Mildred kept her own great item of news until the hour of her departure. She had no desire to argue about it, so timed her intelligence that argument would be impossible. Indeed, it was not until a motor car waited to carry her to the station that she spoke. Then she told them of her adventure.

“You will be interested to hear, mother, that Serge Boluski wants to marry me,” she said. “I have not as yet decided.”

But Norah knew better.

“You wouldn’t have mentioned the matter at all if you were not decided,” she answered, “and very well you know it, Milly. I can only pray you not to be in any hurry. You knew this was going to distress Uncle Felix and myself very much.”

“I was afraid so, but you must try to bear up,” begged Mildred. “I haven’t decided yet, honour bright. I’ll bring him down if we agree about it. And there’s no need for either of you to be miserable, in any case, because he’s a healthy, well-born man and comes from a distinguished family. Most of his relations were killed off in the Revolution. As for him, of course, I can’t tell you his secrets, but he’s not altogether what he seems. Naturally a diplomat wouldn’t be.”

Leaving uncle and mother with her disturbing news, the young woman kissed them both and went her way. Felix was the more troubled and began to wonder where he might glean secret light upon the Russian; but Norah declared them both powerless.

“It’s a case of hoping for the best,” she said. “We can do nothing, in any case. She is not a fool, and the young man may be a worthy member of society.”

“One doubts, however, that he can be well born,” sighed the professor. “Birth would surely be an irrevocable bar to any high office in Russia.”

He was about to occupy himself with the forthcoming paper on Saurus, and during the next few weeks he compiled it and stated the position as it stood. But again and again it became necessary to make additions, because the iguana was now in a position to help him and add various theories to the facts at Toddleben’s command.

At last, however, he stood before his peers and read his paper. There was no jeering now, because a great many eminent men had visited Applewood and made the acquaintance of the great lizard. He had become the paramount interest of science, though sceptics still existed who refused to accept the startling fact of his existence and believed that some cunning charlatanry must lie behind him. None, however, who had once visited him and perceived the existing means of communication any longer doubted.

It was concerning these channels of exchange that Felix first dwelt when he opened his address.

“The discovery was, of course, inevitable,” he began, “and it has not only enabled us to arrive at a much more direct and ready understanding, but it serves to explain in no small measure what before was obscure. I often wondered whether Saurus — by which name the iguana has elected to be called — I often wondered whether his deafness and dumbness were peculiar to himself, or defects, as we should call them, common to his species. I was disposed to suspect that his journey through space might account for certain injuries to substance which had thus robbed him of such vital senses; but now I find this was not the case, and he agrees with me that the conscious community of which he is one are undoubtedly deaf and dumb. Yet, none the less, they communicate in a manner that may be regarded as infinitely superior to our own. Thought is their channel, and as soon as Saurus was able to write, the secret appeared. We had been mystified by his power to anticipate our wishes and gather our purpose; but when he learned sufficient language to read the thoughts in our minds, then the mystery vanished.
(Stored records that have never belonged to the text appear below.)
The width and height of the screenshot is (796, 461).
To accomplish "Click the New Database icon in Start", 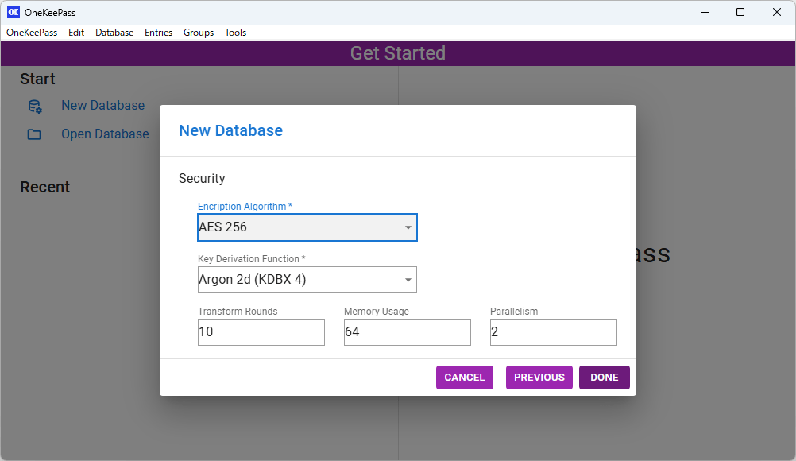I will coord(34,106).
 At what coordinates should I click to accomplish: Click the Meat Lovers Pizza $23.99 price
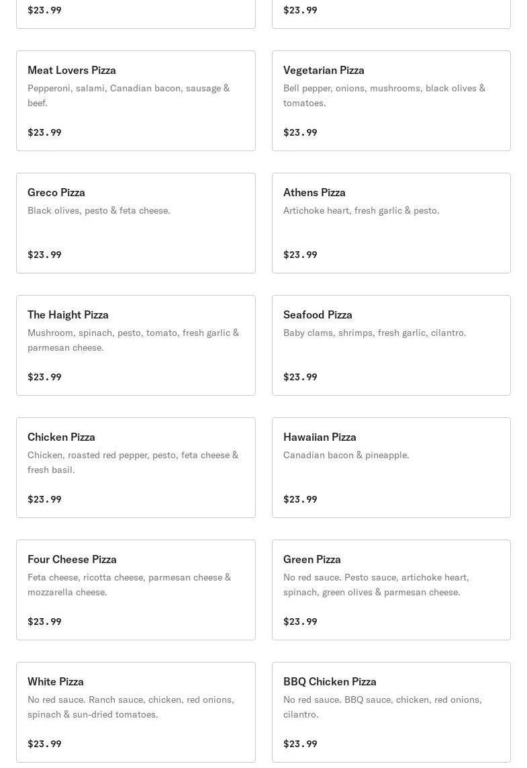[x=44, y=132]
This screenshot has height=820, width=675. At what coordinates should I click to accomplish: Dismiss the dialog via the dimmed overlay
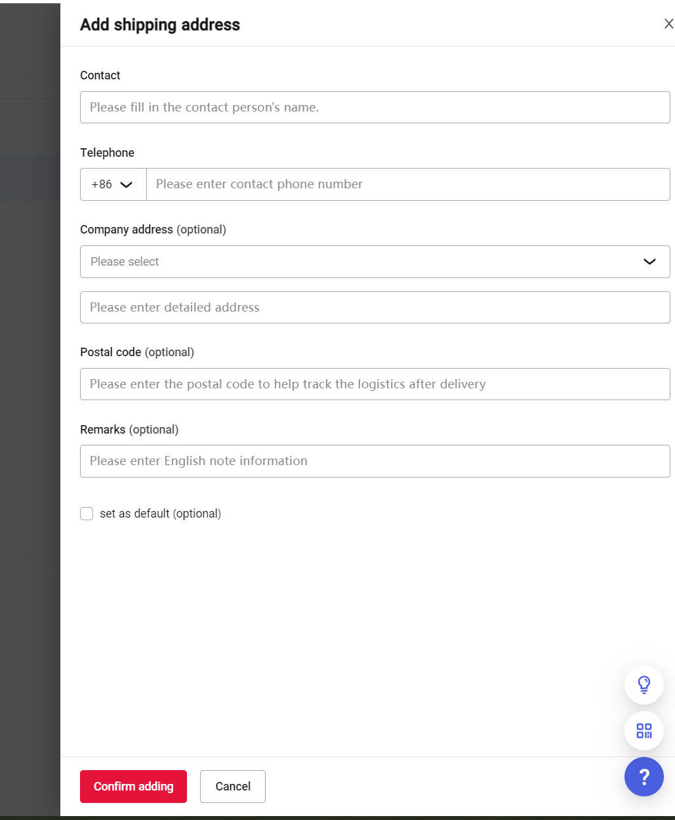tap(30, 394)
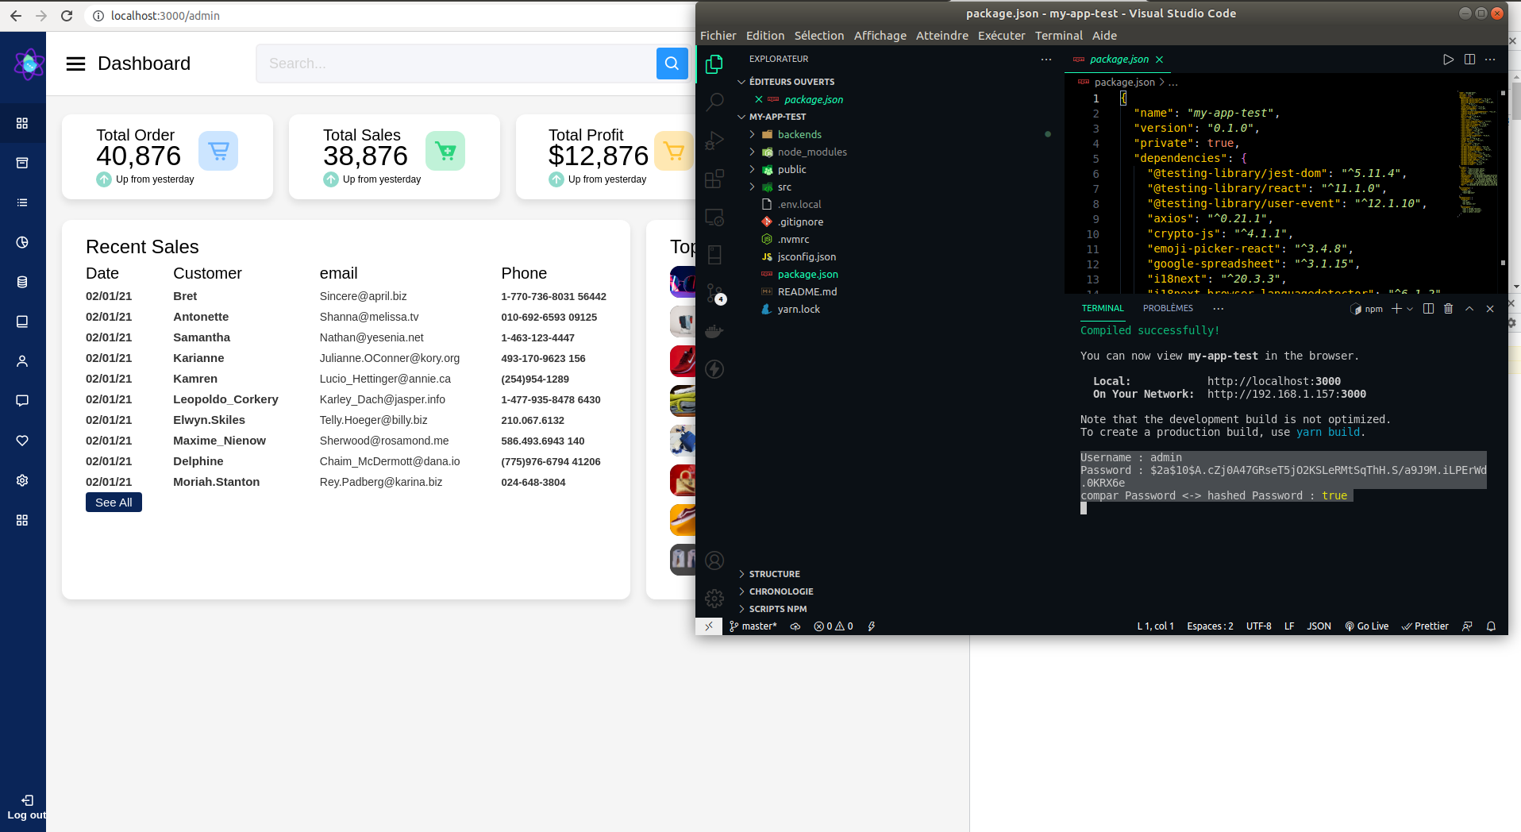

“Thought obviously travels far quicklier than sound or light. The process is instantaneous, and thoughts directed to Saurus possess his mind at the moment they are formed. They come into his head simultaneously with coming into ours. Man, however, cannot think without mental formation of words. We may think in one language, or we may think in another, but we think in terms of words, and one has only to attempt to think without this backbone of words to find the impossibility. Saurus, then, could not read our thoughts better than any other baby could read them until he had acquired language; and this he did through the medium of the printed page with incredible speed. That done, the machine began to function and his peculiar endowment of thought-reading enabled him to learn what was passing in our minds concerning himself. When we are not thinking of him, or directing him, or asking for information from him, he is not in touch with our minds and he cannot gather any thoughts or wishes we do not wish to impart to him; but if we would be in touch with him, we instantly become so, and it is thus without doubt that his people communicate. No spoken speech, of course, exists in a deaf-and-dumb world; but the medium of thought enables them to communicate and co-operate. We see something akin to this mysterious business in the insect world, and we notice how a flock of a thousand starlings will all warp and turn in mid-air with military precision and perfection of timing that can only come from some impulse, or instinct, beyond our comprehension. Similarly a shoal of fish will all dart or plunge together at some secret and simultaneous direction.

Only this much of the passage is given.